- **DOCUMENT SEGMENT**

Loss of resistance technique to identify the epidural space.


Placement of the lead(s) must be performed with fluoroscopic guidance. It is recommended that the practitioner use a low-dose, pulsed technique or intermittent fluoroscopy to reduce radiation exposure. The implanter should always keep their hands out of the direct path of the fluoroscopic beam when passing the leads. The initial target for the leads should be based on the pain pattern ( Table 4.1 ). The use of a single lead, dual leads, or tripolar arrays are at the discretion of the implanter. Studies have shown the ability to treat axial and bilateral radicular pain with a single lead, but these studies have been short term, and have been criticized by some because of the inability to maintain stimulation on a long-term basis with the minimal capability to change programming . Recent studies have shown improvements in axial back and extremity coverage using dual eight leads, staggering lead arrays, and targeting based on anatomical targets.



Table 4.1

Sensory mapping in spinal cord stimulation






















Location of pain Approximate lumbar spinal cord stimulator lead placement
Low back T7–T10
Buttock T10–T12
Anterior thigh T10–T12 slightly lateral
Posterior thigh T10–L1
Foot T11–L1


New smaller rechargeable generators have made the percutaneous epidural lead more attractive, since the energy requirements can be increased without exhausting the battery as quickly. Some older studies showed that paddle leads were superior to percutaneous leads because of limited ability to increase energy and programs. Newer generators allow for multiple high energy programs that can be cycled in continuous patterns. These changes have negated some, but not all advantages of paddle leads. Persistent advantages include the capability to place the lead in areas where a percutaneous lead could not be easily placed, the ability to overcome scar tissue, and the ability to target deeper spinal cord structures with programming.


Placement of the internal programmable generator and tunneling of the leads is an important part of the percutaneous permanent implant. The physician should closely examine the patient to determine the ideal location for the generator. Factors to consider include size of the generator, location of bony landmarks, and patient skin condition such as lesions or infected areas. With all factors being equal the generator should be as close to the lead implant site as possible.


The pocket is made by making an incision to the subcutaneous tissue and then by blunt dissection to the appropriate size. The pocket should be 110 to 120% of the volume of the device to allow room to close without excessive dead space for fluid or seroma accumulation. The tunneling rod should be used with care to avoid inadequate or excessive tissue depth. Once tunneled a strain relief loop should be at both the lead placement site and the pocket.


Epidural stimulation to target specific disease states


Specific disorders


The patient with failure of surgery of the lumbar or cervical spine; the patient with inoperable lumbar or cervical radiculopathy


Failed back surgery syndrome (FBSS) is defined as persistent or worsening pain of the trunk, back, neck, arms, legs, or multiple areas after attempted surgical correction of spinal disease. This diagnosis, commonly used to describe multiple patients with varying pain patterns, represents a diverse group of patients. These patients may have varying pain generators and mechanisms of pain production including nerve injury or mechanical pain. The patient may also suffer from chemical radiculitis, mechanical pain from joints or muscle, spinal or foraminal narrowing, scar around a nerve or spinal structure or inflamed arachnoid tissues.

- **REQUIREMENT**
In the spinal cord stimulation text, can you give everything from "The patient with failure" down to "inflamed arachnoid tissues." again with "chemical radiculitis" replaced by "chemical nerve irritation"?

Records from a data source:
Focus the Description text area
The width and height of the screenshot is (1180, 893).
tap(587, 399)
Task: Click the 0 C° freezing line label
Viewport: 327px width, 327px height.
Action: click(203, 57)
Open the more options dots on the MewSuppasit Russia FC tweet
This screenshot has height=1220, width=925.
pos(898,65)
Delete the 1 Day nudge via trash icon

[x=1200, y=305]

* * *

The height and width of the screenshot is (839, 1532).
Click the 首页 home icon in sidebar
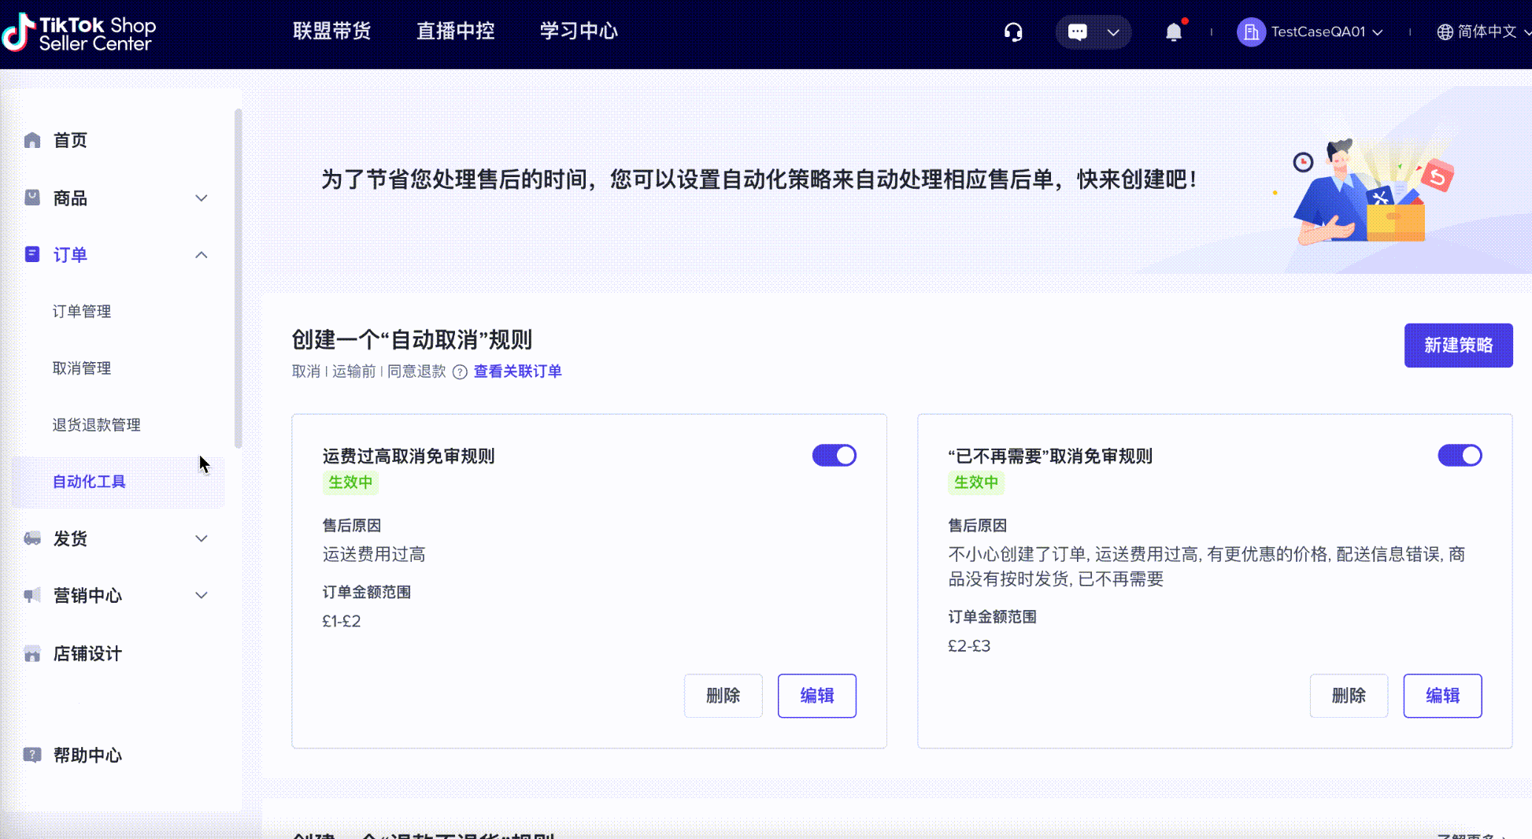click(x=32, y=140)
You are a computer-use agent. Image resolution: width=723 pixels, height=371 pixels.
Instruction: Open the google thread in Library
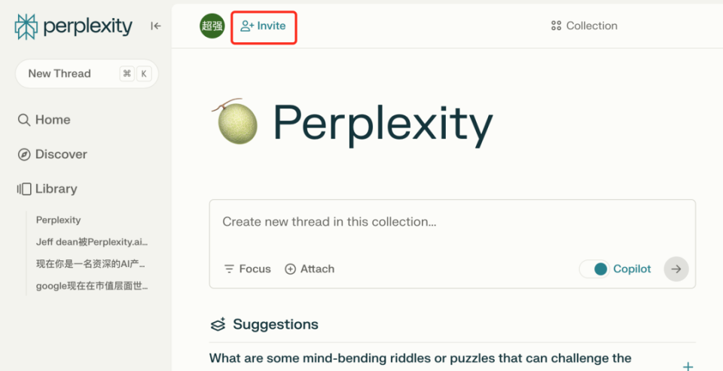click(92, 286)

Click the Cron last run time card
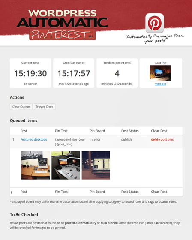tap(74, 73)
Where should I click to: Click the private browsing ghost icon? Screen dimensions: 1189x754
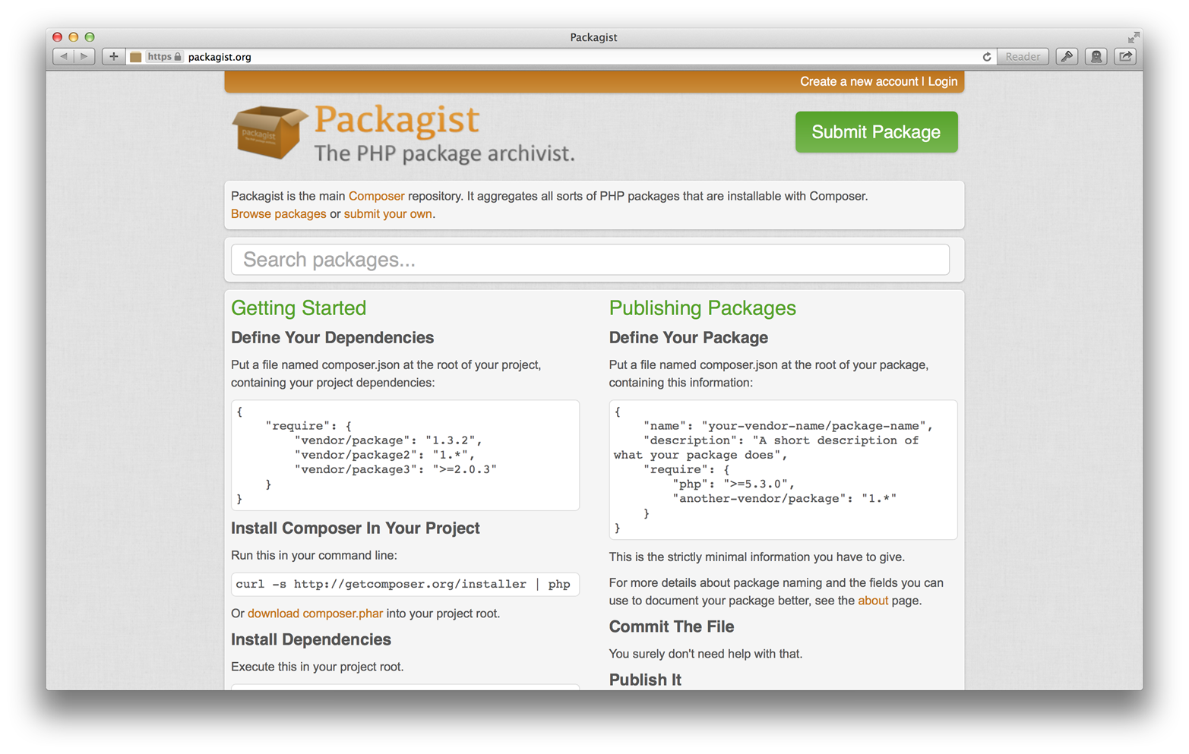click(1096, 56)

- **OUTPUT FOR THIS TASK**
The patient with failure of surgery of the lumbar or cervical spine; the patient with inoperable lumbar or cervical radiculopathy


Failed back surgery syndrome (FBSS) is defined as persistent or worsening pain of the trunk, back, neck, arms, legs, or multiple areas after attempted surgical correction of spinal disease. This diagnosis, commonly used to describe multiple patients with varying pain patterns, represents a diverse group of patients. These patients may have varying pain generators and mechanisms of pain production including nerve injury or mechanical pain. The patient may also suffer from chemical nerve irritation, mechanical pain from joints or muscle, spinal or foraminal narrowing, scar around a nerve or spinal structure or inflamed arachnoid tissues.